Given a string s and a non-empty string p, find all the start indices of p's anagrams in s.
Strings consists of lowercase English letters only and the length of both strings s and p will not be larger than 20,100.

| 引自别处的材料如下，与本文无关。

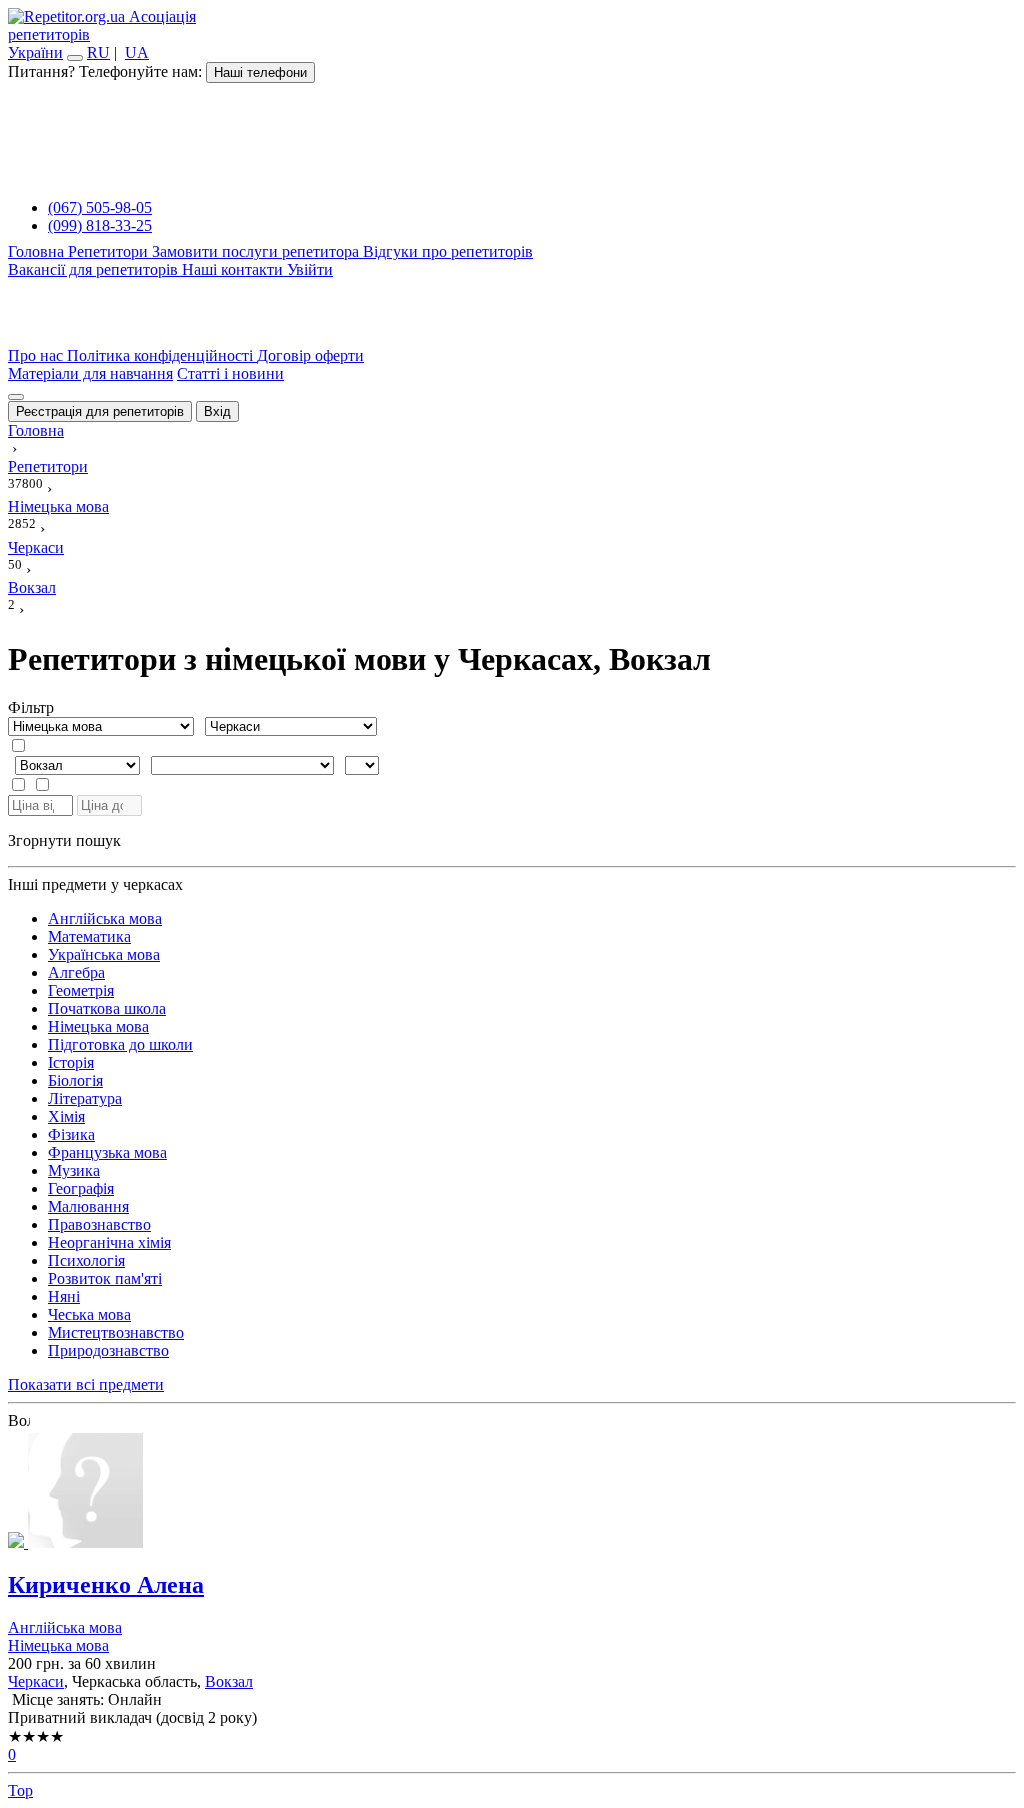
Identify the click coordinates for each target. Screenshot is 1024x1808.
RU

The order of output does not matter.
Example 1:
Input: s: "cbaebabacd" p: "abc" Output: [0, 6] Explanation: The substring with start index = 0 is "cba", which is an anagram of "abc". The substring with start index = 6 is "bac", which is an anagram of "abc".
Example 2:
Input: s: "abab" p: "ab" Output: [0, 1, 2] Explanation: The substring with start index = 0 is "ab", which is an anagram of "ab". The substring with start index = 1 is "ba", which is an anagram of "ab". The substring with start index = 2 is "ab", which is an anagram of "ab".
題意:要找出s中所有是p的變形字符串的子串,並返回子串起始位置。
解析:判斷一個子串是否是可以通過p變形得到,只需要判斷該子串所有字母出現次數與p是否一致,而題目中表明s和p都只含小寫字母,所以可以分別用一個大小爲26的數組去記錄子串和p中a~z出現的次數,然後比對兩個數組元素即可。然後只需要先對數組初始化,之後進行遍歷,每次遍歷子串往右移動一個位置,因此只需要在子串數組中修改移除的以及新加入的字母對應數組元素大小,然後每次進行判斷兩個數組元素是否一致即可。算法複雜度爲O(s.length),具體代碼如下:
class Solution {
public:
vector<int> findAnagrams(string s, string p) {
vector<int> ans;
int ls = s.length(), lp = p.length();
int ns[26] = {0}, np[26] = {0};
for(int i=0; i<lp; i++)
{
np[p[i]-'a'] ++;
ns[s[i]-'a'] ++;
}
if(Anagrams(np, ns)) ans.push_back(0);
for(int i=1; i<=ls-lp; i++)
{
ns[s[i-1]-'a'] --;
ns[s[i+lp-1]-'a'] ++;
if(Anagrams(np, ns)) ans.push_back(i);
}
return ans;
}
bool Anagrams(int a[], int b[])
{
for(int i=0; i<26; i++)
if(a[i] != b[i])
return false;
return true;
}
};